Said Merrick, “We really are saying we’re committed to encouraging all communities of faith to see where it is that God is leading them.”
This past year, Merrick and Zilhaver were part of the eight-member IMAP task force, charged with developing a detailed plan and implementation schedule.
Mallory Miles co-chairs that task force and asked Merrick and Zilhaver for help in drafting the legislation laying out IMAP specifics.
“We actually spent a few hours one afternoon really getting that legislative language down,” she said. “It was great and encouraging to work with them. They were both excited about what we were doing.”
But the Western Pennsylvania Conference chose on June 16 to table rather than approve the latest IMAP legislation, meaning any going forward with the households plan is on hold for at least a year.
The conference had earlier that week approved the disaffiliation of 298 churches — more than a third of the conference total.
“What I heard (from conference members) was, ‘We’re going through grief as an annual conference and to do something new at this point would not be helpful,’” Dunn said.

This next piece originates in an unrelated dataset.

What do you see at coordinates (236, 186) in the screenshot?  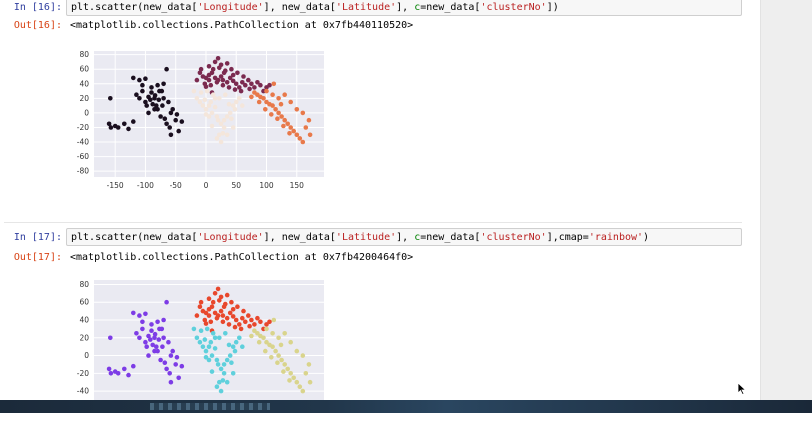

Merrick and Zilhaver acknowledge their own grief over the disaffiliations, and disappointment that IMAP got put on hold. For Zilhaver, who has overseen 47 local church disaffiliations in his district, the toll appears to have been physical as well.
He had a first ever experience with atrial fibrillation during the annual conference, sending him to the hospital.
“My wife said, basically, ‘Your heart stopped because of the church. It’s not an accident,’” Zilhaver said. “This last year to 18 months has probably been the hardest I’ve had, which includes military combat. It’s just stressful and sad.”
But the IMAP Task force is going to keep meeting, and Zilhaver and Merrick will be with them.
The two co-sponsored a pair of successful petitions at the last annual conference, aimed at having The United Methodist Church and Western Pennsylvania Conference move toward building working relationships with the denominations where disaffiliating churches are landing.
Meanwhile, their own partnership still feels solid.
“We know each other well enough that we can authentically be who we are,” Merrick said.
Said Zilhaver, “I would never ask Tracy to do something that is against his convictions, but there are a lot of things we hold in common. And we can build on those.”